For the prevention of myopia progression it is reasonable to use a local topical route in eye drops, since it avoids the occurrence of systemic side effects and the drug reaches the corresponding receptors at a higher concentration via the topical route. This route of administration has been previously used in animal models and in humans, with atropine, pirenzepine and brimonidine.

The concentration proposed (0.025%) in this study is the one used with relative success without side effects for atropine in humans, and has also been used in animal models for brimonidine itself. As this is a first study, the investigators do not propose the use of higher concentrations at this time. The proposed regimen (once a day) is the one commonly used in the treatment of myopia. Although at the concentration used it is used 3-4 times a day in other indications of brimonidine eye drops, given the longer duration of this treatment and the fact that it is a first study, the investigators opted for the once-daily regimen.

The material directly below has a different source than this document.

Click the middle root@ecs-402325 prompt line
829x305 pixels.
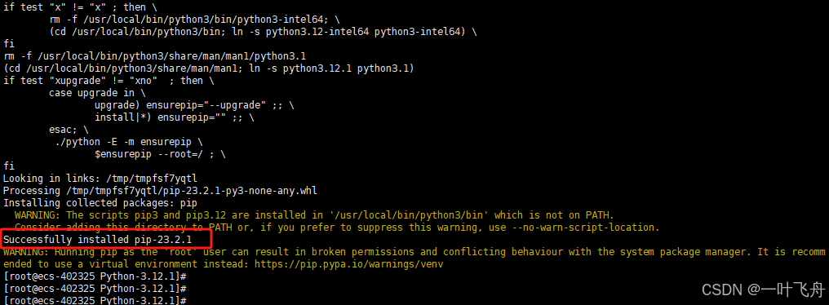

Since eye growth is relatively slow, a treatment duration of 1 to 2 years is necessary to assess the effect of the drug on myopia progression and eye axial length variation. In addition, in case of therapeutic use of brimonidine eye drops, it would be necessary to use it for long periods of time, not less than 2 years, so it is convenient to evaluate its behavior when used in long term regimens.

Enrollment

40 estimated patients

Sex

All

Ages

6 to 14 years old

Volunteers

No Healthy Volunteers

Inclusion criteria

Age ≥ 6 to ≤ 14 years
Patients who, after having received information about the design, the purposes of the study, the possible risks that may arise from it and that at any time they may refuse to cooperate, give written consent to participate in the study (the patient older than 12 years and the legal representative)
Myopia ≥ -1. 50 Diopters of spherical equivalent, ranging from -1.50 to -5.50 D
Astigmatism with a cylinder power ≤ -1.50 Diopters
Anisometropia (refractive difference between both eyes) in spherical equivalent ≤ 1.25 Diopters
Visual acuity (CVA) > 0.3 logMAR (0.5 on Snellen scale).
Intraocular pressure < 20 mm Hg
In women of childbearing age negative urine pregnancy test performed within 7 days prior to the start of treatment
Women and men with partners of childbearing age must agree to use a highly effective method of contraception (such as surgical sterilization, double barrier method, oral contraceptives or hormonal contraceptive implants) and to continue using them until 6 months after the last dose of treatment.

Exclusion criteria

Presence of any other ocular pathology (other than myopia)
History of allergy to the medications and excipients used in the study
History of previous therapy for myopia using eye drops, contact lenses or multifocal or bifocal glasses
Amblyopia (2 or more lines of difference in visual acuity between both eyes, on logMAR scale, with optical correction)
Any of the following situations present at the time: prolonged ocular hyperemia, prolonged ocular irritation, ocular infections - mucopurulent discharge in ocular tissues, ocular pain, vision changes/alterations other than myopia
Any clinical situation that at the investigator's discretion advises against participation.